How many lines in the entries below contain the string "dimensions" with the same capitalization? Reply with the number only.

> [DATASET RECORDS]:
- - - -

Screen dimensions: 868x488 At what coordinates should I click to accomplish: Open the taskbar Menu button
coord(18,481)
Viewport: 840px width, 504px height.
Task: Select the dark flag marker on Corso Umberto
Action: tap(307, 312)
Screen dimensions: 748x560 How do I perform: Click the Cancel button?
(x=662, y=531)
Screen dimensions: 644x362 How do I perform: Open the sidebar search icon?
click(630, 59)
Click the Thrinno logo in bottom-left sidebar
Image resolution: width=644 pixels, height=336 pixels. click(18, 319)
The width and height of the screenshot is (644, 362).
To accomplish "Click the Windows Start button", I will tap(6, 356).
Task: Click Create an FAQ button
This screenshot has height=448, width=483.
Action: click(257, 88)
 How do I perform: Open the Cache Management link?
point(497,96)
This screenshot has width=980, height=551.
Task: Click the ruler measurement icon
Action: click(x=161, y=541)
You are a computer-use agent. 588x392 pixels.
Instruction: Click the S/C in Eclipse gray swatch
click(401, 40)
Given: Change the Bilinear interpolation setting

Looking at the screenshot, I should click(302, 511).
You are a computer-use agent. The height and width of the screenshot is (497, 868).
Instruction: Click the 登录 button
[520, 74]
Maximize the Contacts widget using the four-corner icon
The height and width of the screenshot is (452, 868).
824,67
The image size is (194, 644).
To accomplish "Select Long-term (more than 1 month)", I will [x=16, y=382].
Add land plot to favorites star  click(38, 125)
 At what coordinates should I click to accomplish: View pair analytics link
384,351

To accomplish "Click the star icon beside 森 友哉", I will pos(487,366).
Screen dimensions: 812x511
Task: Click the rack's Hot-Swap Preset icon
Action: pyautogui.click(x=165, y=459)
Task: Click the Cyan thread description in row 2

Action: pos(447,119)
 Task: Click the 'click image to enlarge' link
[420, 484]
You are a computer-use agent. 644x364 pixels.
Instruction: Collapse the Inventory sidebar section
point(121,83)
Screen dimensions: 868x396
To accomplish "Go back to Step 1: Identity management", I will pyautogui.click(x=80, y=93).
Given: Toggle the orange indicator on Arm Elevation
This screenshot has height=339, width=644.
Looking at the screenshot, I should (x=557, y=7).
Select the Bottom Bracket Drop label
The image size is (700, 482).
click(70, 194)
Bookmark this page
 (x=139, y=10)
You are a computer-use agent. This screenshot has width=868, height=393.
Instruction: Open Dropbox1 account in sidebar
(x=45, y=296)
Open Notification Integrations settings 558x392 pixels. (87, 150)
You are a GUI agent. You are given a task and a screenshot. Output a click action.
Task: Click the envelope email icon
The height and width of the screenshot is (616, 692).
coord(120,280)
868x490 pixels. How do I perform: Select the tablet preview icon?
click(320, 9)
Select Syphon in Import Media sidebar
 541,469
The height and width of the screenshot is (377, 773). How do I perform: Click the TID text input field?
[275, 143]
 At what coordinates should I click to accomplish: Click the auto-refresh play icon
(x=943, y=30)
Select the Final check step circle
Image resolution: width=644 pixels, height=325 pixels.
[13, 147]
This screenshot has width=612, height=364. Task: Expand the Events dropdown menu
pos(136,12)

- - - -

> [RESPONSE]: 5